Sikhism is one of the youngest religions in the world, and also a progressive one. The Gurus were strong proponents of a casteless society, female equality, of speaking up against injustice, and fighting for, or standing in support of the weak, underprivileged and the persecuted. In the five hundred years since its inception, the religion has seen changes - some for the better and some not so palatable. Yet, Sikhs retain their identity, with or without their turbans; the Sikh traditions of  Naam Japna (focus on God), Kirat Karni (honest living) and Vand Chakna (sharing with others) remain strong, and Sikhs across the world hold these three tenets close to their hearts.

Preeti Singh says she is '...a proud Sikh. I keep out of discussions on faith, because my path to the divine might differ from the other person’s, and I consider my faith a personal matter.  Yet, I am intrigued and appalled by the noise against producer Harinder Sikka’s movie “Nanak Shah Fakir” a movie on the revered Sikh Guru. The movie has been banned in the Punjab because it is considered blasphemous, and will invoke violence. This move by the Punjab government has been prompted by the threats of the radical Sikh outfit Dal Khalsa and SGPC also condemning the movie.

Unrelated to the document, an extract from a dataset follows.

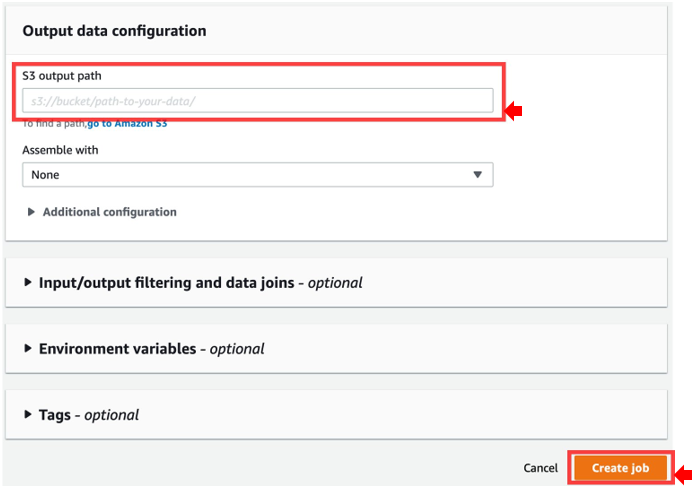Expand the Tags optional section

(55, 415)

Guru Nanak’s teachings are even more relevant today because of the insane manner in which people are being targeted, singled out and killed in the name of religion.

If “Nanak Shah Fakir” will bring Guru Nanak and his wonderful teachings to many, and help in making this world a little more understanding and tolerant, then it would have served its purpose.

There are many blasphemies that the so-called caretakers of Sikhism might want to pay attention to - violence against women, the segregation of gurudwaras based on caste, the idolising of leaders of some Sikh factions, the problem of drugs and unemployment in the Punjab, and the blatant representation of Sikh Gurus through portraits and little sculptures.  Those might be battles worth fighting for, not a movie that spreads the message of the Guru.